Introduction: Detailed biventricular geometries and location of the earliest activation sites (EAS) are essential to create physiological simulations and a base for creating digital twin.
Methods: We expand the cobiveco coordinate system for application in an anatomical detailed biventricular geometry (Figure panel A). This extension includes the tricuspid valve and pulmonary outlet in the right ventricle, as well as the mitral valve and aortic outlet in the left ventricle. Leveraging the extended cobiveco coordinates, we establish the initial EAS in the endocardium to replicate a healthy potential distribution at the torso's surface. Pearson's correlation coefficient was calculated between the torso potential of a healthy subject and the simulation to verify the location of the EAS.

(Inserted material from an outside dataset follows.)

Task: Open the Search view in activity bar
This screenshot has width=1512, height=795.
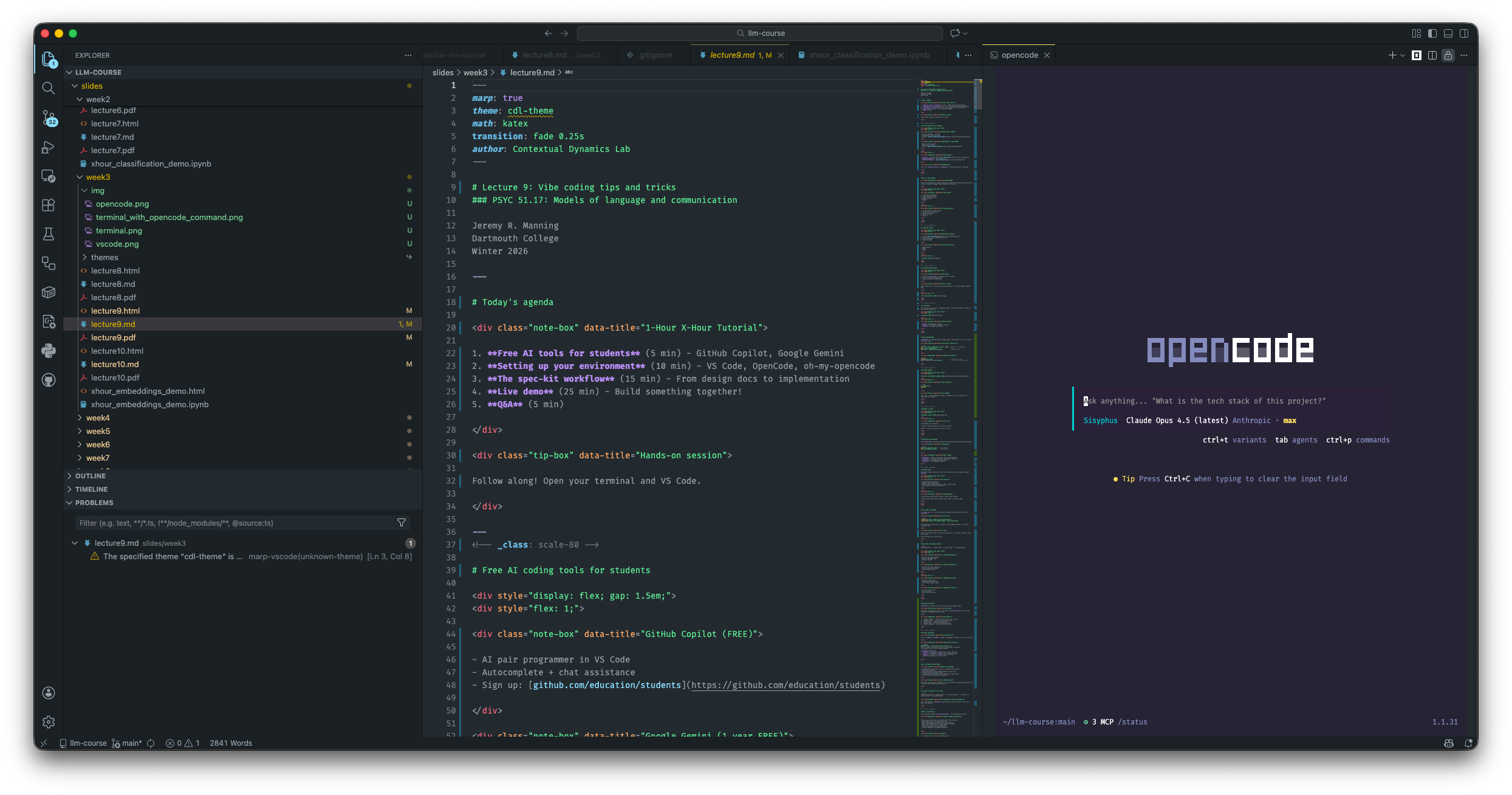Action: pyautogui.click(x=49, y=88)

Results: Bidomain simulations were performed, and potentials at the torso were extracted. Location on the endocardial surface of EAS defined using the extended cobiveco coordinate system achieved a mean Pearson's correlation coefficient of 88±15% with respect to the potential in the torso of the healthy subject (Figure panel B). The highest correlation was obtained in leads V4, V5 and V6, whereas the lowest was in lead aVL.
Conclusion: This paper presents an extension of the cobiveco coordinate system, applied to a highly detailed human ventricular model. The identification of the EAS within this anatomically accurate geometry successfully replicated the healthy torso potential distributions observed in healthy subjects. Furthermore, our extension of the cobiveco coordinate system may allow the study of pathologies that develop in the area of the pulmonary and aortic outlet and serve as a basis for constructing a digital twin.